Transobjetos Atravessando a História

Evandro Salles

Amplamente disseminada entre os artistas contemporâneos, a prática inventada por Marcel Duchamp de transformar objetos do mundo cotidiano no que podemos denominar de objetos de linguagem – seus readymades – torna-se cada vez mais um instrumento plural, apresentando diferentes configurações e diferenciações que só a enriqueceram com o passar do tempo.

No começo dos anos 60 do século XX, Hélio Oiticica chamava de “transobjetos” a série de obras intitulada “Bólides” que são objetos de trânsito entre sujeito e objeto, entre matéria e linguagem, entre realidade e poesia. Em seus “Bólides” também usava objetos utilitários do mundo cotidiano transformando-os em objetos de linguagem que passavam, depois de sua ação, a “atravessar” sua função corriqueira, trazendo ao espectador uma função nova: a poética.

Dados fornecidos:
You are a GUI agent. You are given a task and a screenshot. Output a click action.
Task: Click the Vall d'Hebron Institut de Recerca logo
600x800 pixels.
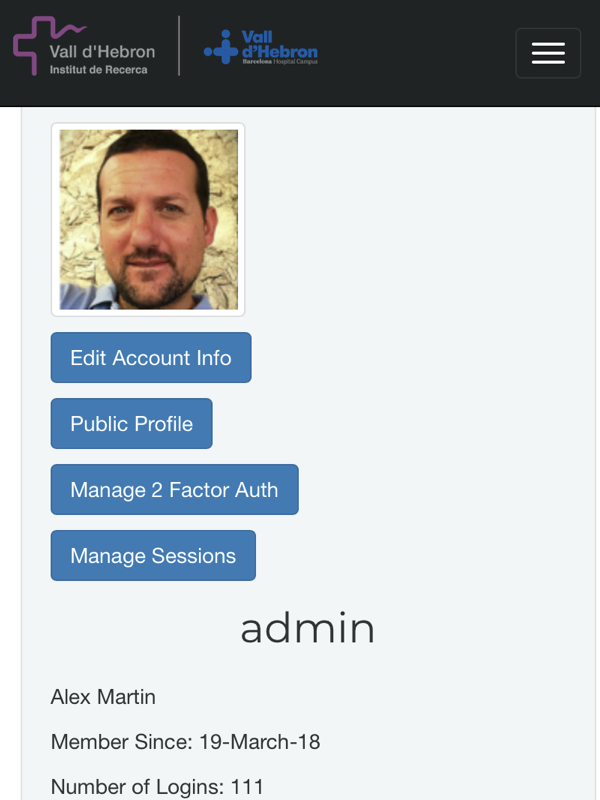[84, 46]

Tarefas:
**A.** Responda com base no texto de leitura:
(i) Quem inventou a prática de transformar objetos do mundo cotidiano em objetos de linguagem?
(ii) Que nome Hélio Oiticica dava à série de obras intitulada "Bólides"?
(iii) Em que período Oiticica usava esse nome?
**B.** Segundo o texto de leitura, o que caracteriza os "Bólides" como objetos de trânsito, e que função nova trazem ao espectador? Responda em até três frases.
**C.** Indique se cada afirmação concorda com o texto de leitura:
(i) Nos "Bólides", Oiticica usava objetos utilitários do mundo cotidiano.
(ii) A prática criada por Duchamp empobreceu com o passar do tempo.
(iii) A prática criada por Duchamp é pouco difundida entre os artistas contemporâneos.

Resultados do exercício:
**A.**
(i) Marcel Duchamp.
(ii) "Transobjetos".
(iii) No começo dos anos 60 do século XX.

**B.** Os "Bólides" são objetos de trânsito entre sujeito e objeto, entre matéria e linguagem, entre realidade e poesia. Oiticica usava neles objetos utilitários do mundo cotidiano e os transformava em objetos de linguagem, que passavam a atravessar sua função corriqueira. Com isso, trazem ao espectador uma função nova: a poética.

**C.**
(i) Sim: "usava objetos utilitários do mundo cotidiano".
(ii) Não: "só a enriqueceram com o passar do tempo".
(iii) Não: "Amplamente disseminada entre os artistas contemporâneos".